## WORK INSTRUCTIONS
Look below for the line holding "Task: Activate the" and the line holding "Screen dimensions: 1498x812". Transcribe exactly those lines and all lines between them, nothing more.

## AVAILABLE DATA
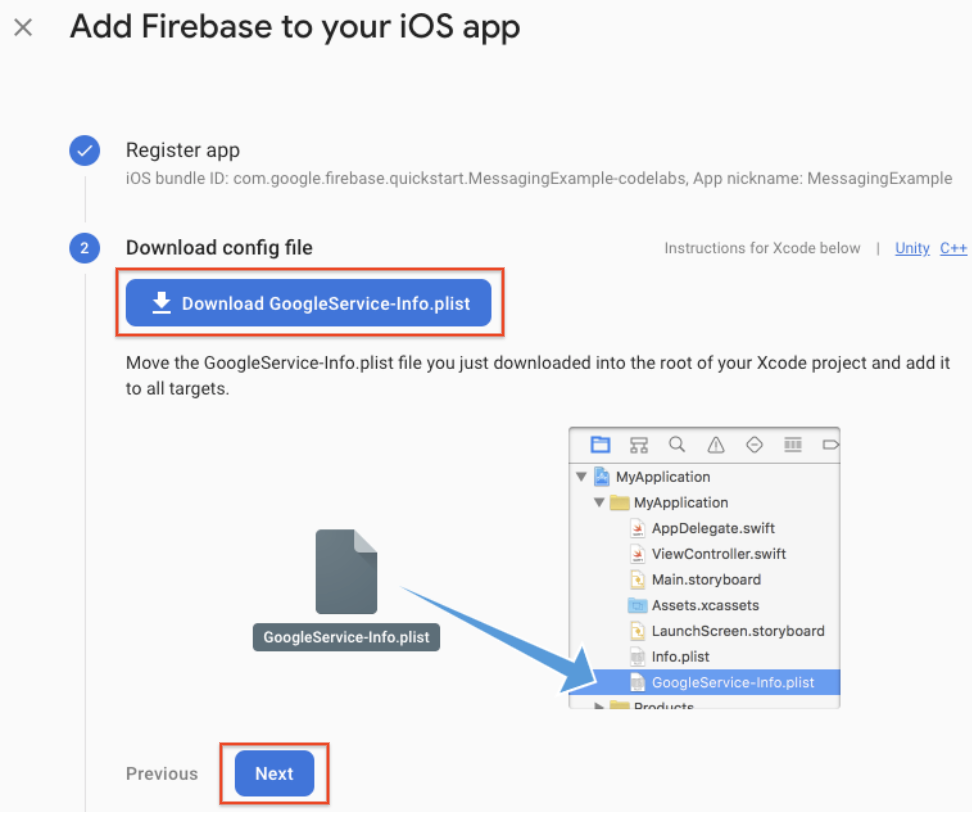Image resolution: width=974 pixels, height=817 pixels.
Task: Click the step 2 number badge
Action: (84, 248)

--

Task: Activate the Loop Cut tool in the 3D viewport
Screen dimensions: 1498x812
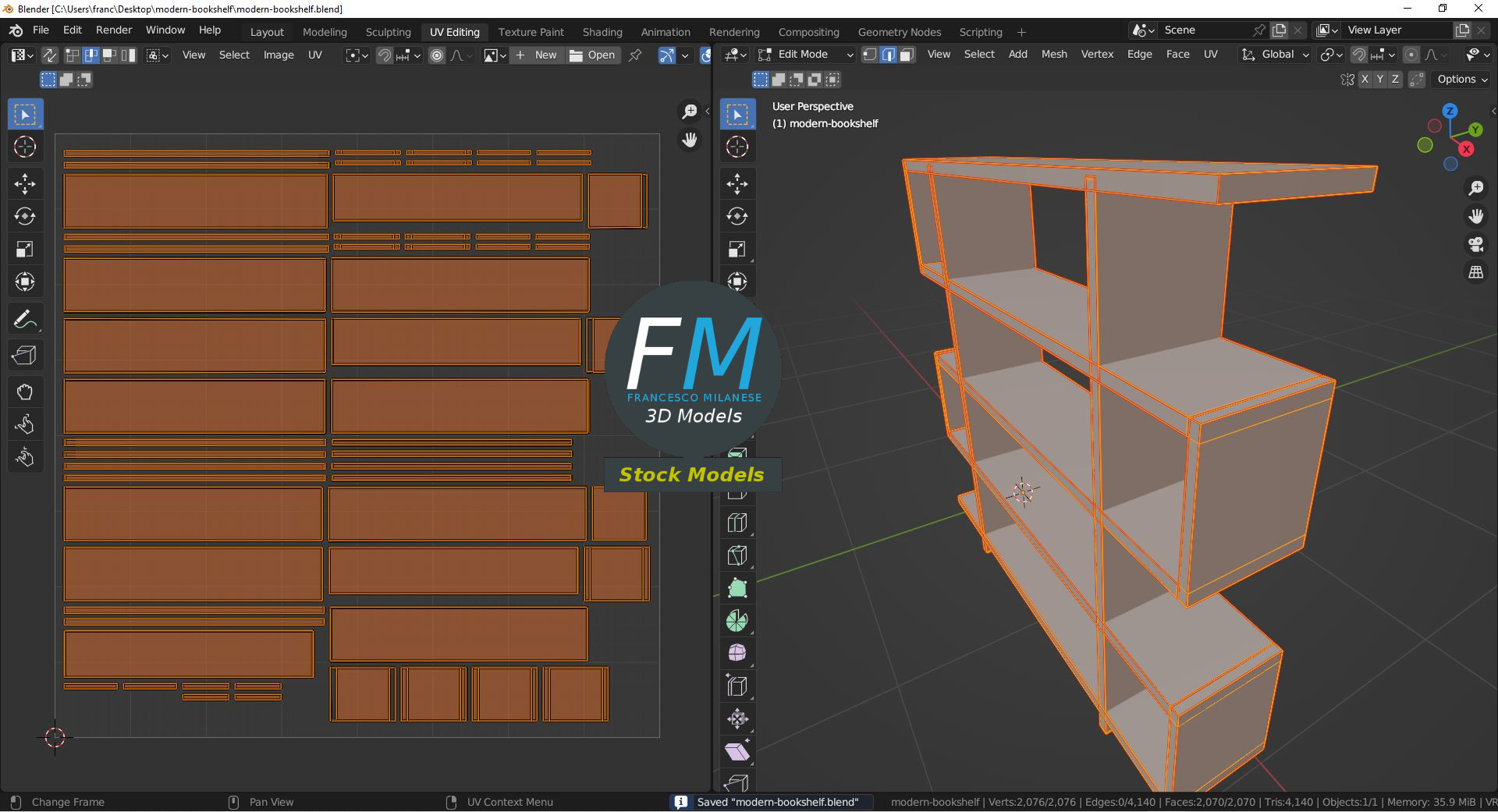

## EXERCISE ANSWER
Task: Activate the Loop Cut tool in the 3D viewport
Screen dimensions: 1498x812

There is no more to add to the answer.